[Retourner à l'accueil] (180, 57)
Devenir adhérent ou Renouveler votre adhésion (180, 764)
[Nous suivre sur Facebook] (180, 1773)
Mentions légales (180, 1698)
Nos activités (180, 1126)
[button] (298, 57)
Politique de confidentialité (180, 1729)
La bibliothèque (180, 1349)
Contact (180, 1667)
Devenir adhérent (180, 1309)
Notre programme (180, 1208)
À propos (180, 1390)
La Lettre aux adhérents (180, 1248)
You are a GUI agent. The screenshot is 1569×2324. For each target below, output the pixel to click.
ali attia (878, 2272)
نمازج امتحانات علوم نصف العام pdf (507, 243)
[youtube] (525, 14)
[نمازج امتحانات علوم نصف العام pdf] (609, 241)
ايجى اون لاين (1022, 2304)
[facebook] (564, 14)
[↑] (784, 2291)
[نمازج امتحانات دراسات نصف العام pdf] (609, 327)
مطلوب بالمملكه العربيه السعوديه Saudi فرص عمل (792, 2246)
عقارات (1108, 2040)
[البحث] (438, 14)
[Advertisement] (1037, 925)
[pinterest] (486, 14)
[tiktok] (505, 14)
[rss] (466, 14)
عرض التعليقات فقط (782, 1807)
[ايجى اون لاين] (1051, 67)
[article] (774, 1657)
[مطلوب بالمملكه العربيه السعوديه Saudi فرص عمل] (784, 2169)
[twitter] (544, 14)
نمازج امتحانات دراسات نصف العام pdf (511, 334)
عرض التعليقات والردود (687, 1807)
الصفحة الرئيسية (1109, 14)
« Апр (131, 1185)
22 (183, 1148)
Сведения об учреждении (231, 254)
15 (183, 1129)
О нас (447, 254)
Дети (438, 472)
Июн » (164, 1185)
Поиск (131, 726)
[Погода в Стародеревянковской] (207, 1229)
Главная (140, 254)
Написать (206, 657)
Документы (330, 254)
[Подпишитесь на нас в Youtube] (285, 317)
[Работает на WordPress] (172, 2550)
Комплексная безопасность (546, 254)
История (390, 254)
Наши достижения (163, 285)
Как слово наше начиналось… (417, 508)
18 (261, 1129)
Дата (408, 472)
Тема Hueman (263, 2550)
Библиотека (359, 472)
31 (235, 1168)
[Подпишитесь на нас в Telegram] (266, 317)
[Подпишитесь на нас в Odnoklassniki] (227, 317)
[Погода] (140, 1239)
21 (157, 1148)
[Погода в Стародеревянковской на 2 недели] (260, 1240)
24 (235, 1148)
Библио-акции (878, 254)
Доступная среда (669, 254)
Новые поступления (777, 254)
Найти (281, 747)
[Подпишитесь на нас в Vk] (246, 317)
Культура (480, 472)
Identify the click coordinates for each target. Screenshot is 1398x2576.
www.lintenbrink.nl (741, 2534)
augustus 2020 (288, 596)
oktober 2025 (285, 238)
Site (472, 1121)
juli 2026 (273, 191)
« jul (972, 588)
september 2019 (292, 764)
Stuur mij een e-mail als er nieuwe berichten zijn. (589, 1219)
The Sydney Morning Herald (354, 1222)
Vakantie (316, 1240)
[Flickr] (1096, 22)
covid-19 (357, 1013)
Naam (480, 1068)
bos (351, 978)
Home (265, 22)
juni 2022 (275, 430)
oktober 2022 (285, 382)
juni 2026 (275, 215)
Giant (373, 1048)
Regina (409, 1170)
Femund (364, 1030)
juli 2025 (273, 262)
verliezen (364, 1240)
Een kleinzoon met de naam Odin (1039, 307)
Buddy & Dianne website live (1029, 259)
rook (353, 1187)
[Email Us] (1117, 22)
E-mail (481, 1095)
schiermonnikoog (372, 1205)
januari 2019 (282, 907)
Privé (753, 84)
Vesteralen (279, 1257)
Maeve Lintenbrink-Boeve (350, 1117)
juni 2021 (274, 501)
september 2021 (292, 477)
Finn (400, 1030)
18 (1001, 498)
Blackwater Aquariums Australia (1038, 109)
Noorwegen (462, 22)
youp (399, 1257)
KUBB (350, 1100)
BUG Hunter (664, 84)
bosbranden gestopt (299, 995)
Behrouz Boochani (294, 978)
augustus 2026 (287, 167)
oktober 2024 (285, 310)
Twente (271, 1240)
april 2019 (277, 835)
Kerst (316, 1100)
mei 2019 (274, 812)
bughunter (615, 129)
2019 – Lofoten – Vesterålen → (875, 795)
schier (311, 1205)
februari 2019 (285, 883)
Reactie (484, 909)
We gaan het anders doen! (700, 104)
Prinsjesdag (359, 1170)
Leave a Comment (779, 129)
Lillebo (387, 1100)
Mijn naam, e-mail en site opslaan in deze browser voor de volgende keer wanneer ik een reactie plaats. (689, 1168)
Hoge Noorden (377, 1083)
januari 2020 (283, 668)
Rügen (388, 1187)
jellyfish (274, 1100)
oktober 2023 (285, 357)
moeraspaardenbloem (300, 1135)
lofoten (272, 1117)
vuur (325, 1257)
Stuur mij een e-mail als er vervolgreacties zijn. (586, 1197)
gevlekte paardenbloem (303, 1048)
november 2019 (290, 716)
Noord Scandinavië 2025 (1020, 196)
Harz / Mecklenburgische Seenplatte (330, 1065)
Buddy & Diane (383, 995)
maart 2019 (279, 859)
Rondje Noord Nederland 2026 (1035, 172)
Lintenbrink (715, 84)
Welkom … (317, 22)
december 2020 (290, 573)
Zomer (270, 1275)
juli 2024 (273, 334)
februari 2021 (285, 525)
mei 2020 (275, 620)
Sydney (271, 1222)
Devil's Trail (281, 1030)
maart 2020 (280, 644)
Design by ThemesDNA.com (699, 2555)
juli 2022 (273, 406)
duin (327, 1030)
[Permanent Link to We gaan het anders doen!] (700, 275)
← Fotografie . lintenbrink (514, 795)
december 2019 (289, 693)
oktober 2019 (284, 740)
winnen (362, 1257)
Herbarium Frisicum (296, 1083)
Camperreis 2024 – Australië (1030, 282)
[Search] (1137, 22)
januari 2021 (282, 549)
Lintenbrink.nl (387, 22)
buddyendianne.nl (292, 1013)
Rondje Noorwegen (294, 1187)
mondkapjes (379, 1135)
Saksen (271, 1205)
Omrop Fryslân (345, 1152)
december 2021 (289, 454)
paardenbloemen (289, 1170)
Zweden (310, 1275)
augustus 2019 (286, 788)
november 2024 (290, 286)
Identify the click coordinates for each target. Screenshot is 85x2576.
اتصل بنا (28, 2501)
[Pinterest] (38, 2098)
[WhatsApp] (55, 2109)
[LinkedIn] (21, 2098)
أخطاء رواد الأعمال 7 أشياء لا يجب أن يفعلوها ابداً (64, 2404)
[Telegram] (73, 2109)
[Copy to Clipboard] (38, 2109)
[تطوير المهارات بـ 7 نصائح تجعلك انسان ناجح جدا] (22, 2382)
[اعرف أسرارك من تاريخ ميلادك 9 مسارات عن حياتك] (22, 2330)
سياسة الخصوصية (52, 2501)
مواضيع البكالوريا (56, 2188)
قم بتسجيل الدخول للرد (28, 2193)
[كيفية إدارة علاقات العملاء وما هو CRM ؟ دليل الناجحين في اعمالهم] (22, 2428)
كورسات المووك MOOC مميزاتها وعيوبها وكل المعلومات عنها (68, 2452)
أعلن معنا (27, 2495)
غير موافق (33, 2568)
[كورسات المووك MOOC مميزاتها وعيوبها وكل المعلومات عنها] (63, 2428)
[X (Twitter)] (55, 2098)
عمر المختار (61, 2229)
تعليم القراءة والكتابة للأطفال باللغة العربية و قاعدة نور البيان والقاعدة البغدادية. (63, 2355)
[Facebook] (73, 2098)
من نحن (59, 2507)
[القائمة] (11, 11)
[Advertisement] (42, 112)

▶ BRIEF
Transcribe the listing above in full, so that every line matches exactly.

▶ TASK ANSWER
[Retourner à l'accueil] (180, 57)
Devenir adhérent ou Renouveler votre adhésion (180, 764)
[Nous suivre sur Facebook] (180, 1773)
Mentions légales (180, 1698)
Nos activités (180, 1126)
[button] (298, 57)
Politique de confidentialité (180, 1729)
La bibliothèque (180, 1349)
Contact (180, 1667)
Devenir adhérent (180, 1309)
Notre programme (180, 1208)
À propos (180, 1390)
La Lettre aux adhérents (180, 1248)
You are a GUI agent. The screenshot is 1569×2324. For each target below, output the pixel to click.
ali attia (878, 2272)
نمازج امتحانات علوم نصف العام pdf (507, 243)
[youtube] (525, 14)
[نمازج امتحانات علوم نصف العام pdf] (609, 241)
ايجى اون لاين (1022, 2304)
[facebook] (564, 14)
[↑] (784, 2291)
[نمازج امتحانات دراسات نصف العام pdf] (609, 327)
مطلوب بالمملكه العربيه السعوديه Saudi فرص عمل (792, 2246)
عقارات (1108, 2040)
[البحث] (438, 14)
[Advertisement] (1037, 925)
[pinterest] (486, 14)
[tiktok] (505, 14)
[rss] (466, 14)
عرض التعليقات فقط (782, 1807)
[ايجى اون لاين] (1051, 67)
[article] (774, 1657)
[مطلوب بالمملكه العربيه السعوديه Saudi فرص عمل] (784, 2169)
[twitter] (544, 14)
نمازج امتحانات دراسات نصف العام pdf (511, 334)
عرض التعليقات والردود (687, 1807)
الصفحة الرئيسية (1109, 14)
« Апр (131, 1185)
22 (183, 1148)
Сведения об учреждении (231, 254)
15 (183, 1129)
О нас (447, 254)
Дети (438, 472)
Июн » (164, 1185)
Поиск (131, 726)
[Погода в Стародеревянковской] (207, 1229)
Главная (140, 254)
Написать (206, 657)
Документы (330, 254)
[Подпишитесь на нас в Youtube] (285, 317)
[Работает на WordPress] (172, 2550)
Комплексная безопасность (546, 254)
История (390, 254)
Наши достижения (163, 285)
Как слово наше начиналось… (417, 508)
18 (261, 1129)
Дата (408, 472)
Тема Hueman (263, 2550)
Библиотека (359, 472)
31 (235, 1168)
[Подпишитесь на нас в Telegram] (266, 317)
[Подпишитесь на нас в Odnoklassniki] (227, 317)
[Погода] (140, 1239)
21 (157, 1148)
[Погода в Стародеревянковской на 2 недели] (260, 1240)
24 (235, 1148)
Библио-акции (878, 254)
Доступная среда (669, 254)
Новые поступления (777, 254)
Найти (281, 747)
[Подпишитесь на нас в Vk] (246, 317)
Культура (480, 472)
Identify the click coordinates for each target. Screenshot is 1398x2576.
www.lintenbrink.nl (741, 2534)
augustus 2020 (288, 596)
oktober 2025 (285, 238)
Site (472, 1121)
juli 2026 (273, 191)
« jul (972, 588)
september 2019 (292, 764)
Stuur mij een e-mail als er nieuwe berichten zijn. (589, 1219)
The Sydney Morning Herald (354, 1222)
Vakantie (316, 1240)
[Flickr] (1096, 22)
covid-19 (357, 1013)
Naam (480, 1068)
bos (351, 978)
Home (265, 22)
juni 2022 (275, 430)
oktober 2022 (285, 382)
juni 2026 (275, 215)
Giant (373, 1048)
Regina (409, 1170)
Femund (364, 1030)
juli 2025 (273, 262)
verliezen (364, 1240)
Een kleinzoon met de naam Odin (1039, 307)
Buddy & Dianne website live (1029, 259)
rook (353, 1187)
[Email Us] (1117, 22)
E-mail (481, 1095)
schiermonnikoog (372, 1205)
januari 2019 (282, 907)
Privé (753, 84)
Vesteralen (279, 1257)
Maeve Lintenbrink-Boeve (350, 1117)
juni 2021 (274, 501)
september 2021 (292, 477)
Finn (400, 1030)
18 (1001, 498)
Blackwater Aquariums Australia (1038, 109)
Noorwegen (462, 22)
youp (399, 1257)
KUBB (350, 1100)
BUG Hunter (664, 84)
bosbranden gestopt (299, 995)
Behrouz Boochani (294, 978)
augustus 2026 (287, 167)
oktober 2024 (285, 310)
Twente (271, 1240)
april 2019 (277, 835)
Kerst (316, 1100)
mei 2019 (274, 812)
bughunter (615, 129)
2019 – Lofoten – Vesterålen → (875, 795)
schier (311, 1205)
februari 2019 (285, 883)
Reactie (484, 909)
We gaan het anders doen! (700, 104)
Prinsjesdag (359, 1170)
Leave a Comment (779, 129)
Lillebo (387, 1100)
Mijn naam, e-mail en site opslaan in deze browser voor de volgende keer wanneer ik een reactie plaats. (689, 1168)
Hoge Noorden (377, 1083)
januari 2020 (283, 668)
Rügen (388, 1187)
jellyfish (274, 1100)
oktober 2023 (285, 357)
moeraspaardenbloem (300, 1135)
lofoten (272, 1117)
vuur (325, 1257)
Stuur mij een e-mail als er vervolgreacties zijn. (586, 1197)
gevlekte paardenbloem (303, 1048)
november 2019 (290, 716)
Noord Scandinavië 2025 (1020, 196)
Harz / Mecklenburgische Seenplatte (330, 1065)
Buddy & Diane (383, 995)
maart 2019 (279, 859)
Rondje Noord Nederland 2026 (1035, 172)
Lintenbrink (715, 84)
Welkom … (317, 22)
december 2020 (290, 573)
Zomer (270, 1275)
juli 2024 (273, 334)
februari 2021 (285, 525)
mei 2020 (275, 620)
Sydney (271, 1222)
Devil's Trail (281, 1030)
maart 2020 (280, 644)
Design by ThemesDNA.com (699, 2555)
juli 2022 (273, 406)
duin (327, 1030)
[Permanent Link to We gaan het anders doen!] (700, 275)
← Fotografie . lintenbrink (514, 795)
december 2019 (289, 693)
oktober 2019 (284, 740)
winnen (362, 1257)
Herbarium Frisicum (296, 1083)
Camperreis 2024 – Australië (1030, 282)
[Search] (1137, 22)
januari 2021 (282, 549)
Lintenbrink.nl (387, 22)
buddyendianne.nl (292, 1013)
Rondje Noorwegen (294, 1187)
mondkapjes (379, 1135)
Saksen (271, 1205)
Omrop Fryslân (345, 1152)
december 2021 (289, 454)
paardenbloemen (289, 1170)
Zweden (310, 1275)
augustus 2019 (286, 788)
november 2024 (290, 286)
Identify the click coordinates for each target. Screenshot is 85x2576.
اتصل بنا (28, 2501)
[Pinterest] (38, 2098)
[WhatsApp] (55, 2109)
[LinkedIn] (21, 2098)
أخطاء رواد الأعمال 7 أشياء لا يجب أن يفعلوها ابداً (64, 2404)
[Telegram] (73, 2109)
[Copy to Clipboard] (38, 2109)
[تطوير المهارات بـ 7 نصائح تجعلك انسان ناجح جدا] (22, 2382)
[اعرف أسرارك من تاريخ ميلادك 9 مسارات عن حياتك] (22, 2330)
سياسة الخصوصية (52, 2501)
مواضيع البكالوريا (56, 2188)
قم بتسجيل الدخول للرد (28, 2193)
[كيفية إدارة علاقات العملاء وما هو CRM ؟ دليل الناجحين في اعمالهم] (22, 2428)
كورسات المووك MOOC مميزاتها وعيوبها وكل المعلومات عنها (68, 2452)
أعلن معنا (27, 2495)
غير موافق (33, 2568)
[كورسات المووك MOOC مميزاتها وعيوبها وكل المعلومات عنها] (63, 2428)
[X (Twitter)] (55, 2098)
عمر المختار (61, 2229)
تعليم القراءة والكتابة للأطفال باللغة العربية و قاعدة نور البيان والقاعدة البغدادية. (63, 2355)
[Facebook] (73, 2098)
من نحن (59, 2507)
[القائمة] (11, 11)
[Advertisement] (42, 112)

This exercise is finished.